Çıkarılan metin =>
%%
Türk hukuk sisteminde boşanma, ancak yetkili bir mahkeme kararıyla sonuçlanabilen resmi bir süreçtir. Türk Medeni Kanunu (TMK), boşanma davaları için çeşitli nedenler sunmaktadır; bunlar genel ve özel boşanma sebepleri olarak iki ana kategoriye ayrılır. Hayata Kast Sebebiyle Boşanma Davası, TMK’da açıkça belirtilen özel ve ağır boşanma sebeplerinden biridir. Kanun koyucunun, evlilik birliği içinde eşlerden birinin diğerinin yaşamına yönelik ciddi bir saldırıda bulunmasını, evliliğin sürdürülmesini imkansız kılan çok vahim bir durum olarak değerlendirmesi, bu özel boşanma sebebinin varlığını haklı kılmaktadır. Bu sebeple açılan davalarda, genel boşanma sebeplerinde olduğu gibi evlilik birliğinin temelinden sarsılıp sarsılmadığının ayrıca incelenmesine gerek duyulmaksızın boşanma kararı verilebilir.
Türk Medeni Kanunu’nun 162. maddesi, hayata kast sebebiyle boşanma davasının yanı sıra, pek fena muamele veya onur kırıcı davranış gibi diğer özel boşanma sebeplerini de kapsamaktadır. Ancak, bu madde içinde yer alan en ağır ve mutlak boşanma sebebi şüphesiz ki hayata kasttır. Hayata kast sebebiyle boşanma davasının mutlak boşanma sebebi olması, mahkeme tarafından hayata kast vakasının tespit edilmesi durumunda, evlilik birliğinin devamının çekilmez hale gelip gelmediğine bakılmaksızın, hakimin boşanmaya karar vermek zorunda olduğu anlamına gelir. Bu yasal düzenleme, kanun koyucunun evlilik içinde yaşama hakkına yönelik bu en ağır saldırıya karşı gösterdiği hassasiyeti ve mağdur eşin korunmasına verdiği önemi açıkça ortaya koymaktadır.
%%
Veri kümesi alıntısı =>
%%
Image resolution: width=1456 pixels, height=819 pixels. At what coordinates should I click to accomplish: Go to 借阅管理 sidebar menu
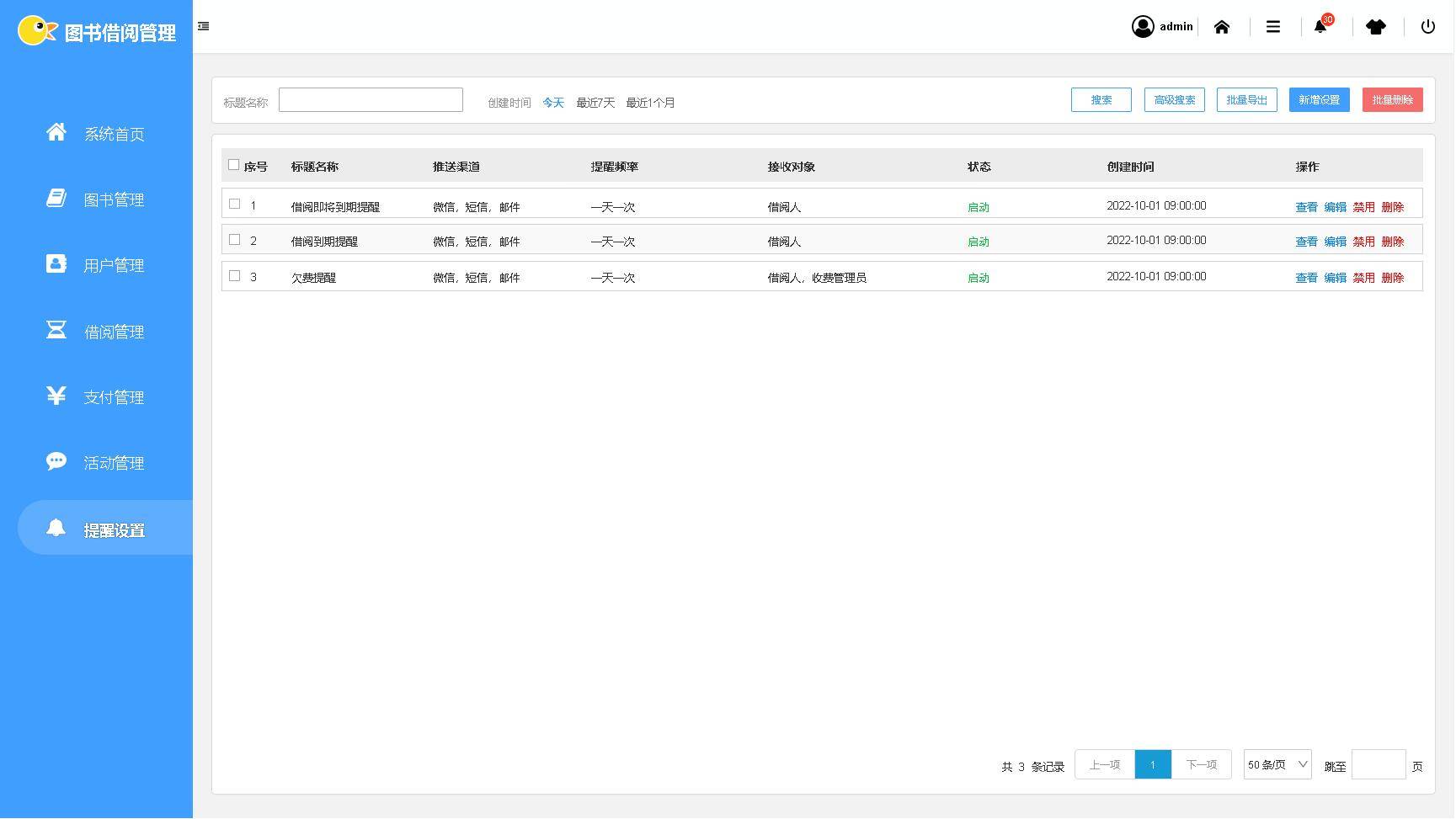114,332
%%
Yapmanız gereken =>
Hayata kast sebebiyle boşanmayı anlatan metindeki ilgili bölümü birebir kopyalayın. Kopyalamaya "Türk hukuk sisteminde" sözlerinin geçtiği yerden başlayın ve "boşanma kararı verilebilir." sözlerinden sonra bitirin.

Yanıt =>
Türk hukuk sisteminde boşanma, ancak yetkili bir mahkeme kararıyla sonuçlanabilen resmi bir süreçtir. Türk Medeni Kanunu (TMK), boşanma davaları için çeşitli nedenler sunmaktadır; bunlar genel ve özel boşanma sebepleri olarak iki ana kategoriye ayrılır. Hayata Kast Sebebiyle Boşanma Davası, TMK’da açıkça belirtilen özel ve ağır boşanma sebeplerinden biridir. Kanun koyucunun, evlilik birliği içinde eşlerden birinin diğerinin yaşamına yönelik ciddi bir saldırıda bulunmasını, evliliğin sürdürülmesini imkansız kılan çok vahim bir durum olarak değerlendirmesi, bu özel boşanma sebebinin varlığını haklı kılmaktadır. Bu sebeple açılan davalarda, genel boşanma sebeplerinde olduğu gibi evlilik birliğinin temelinden sarsılıp sarsılmadığının ayrıca incelenmesine gerek duyulmaksızın boşanma kararı verilebilir.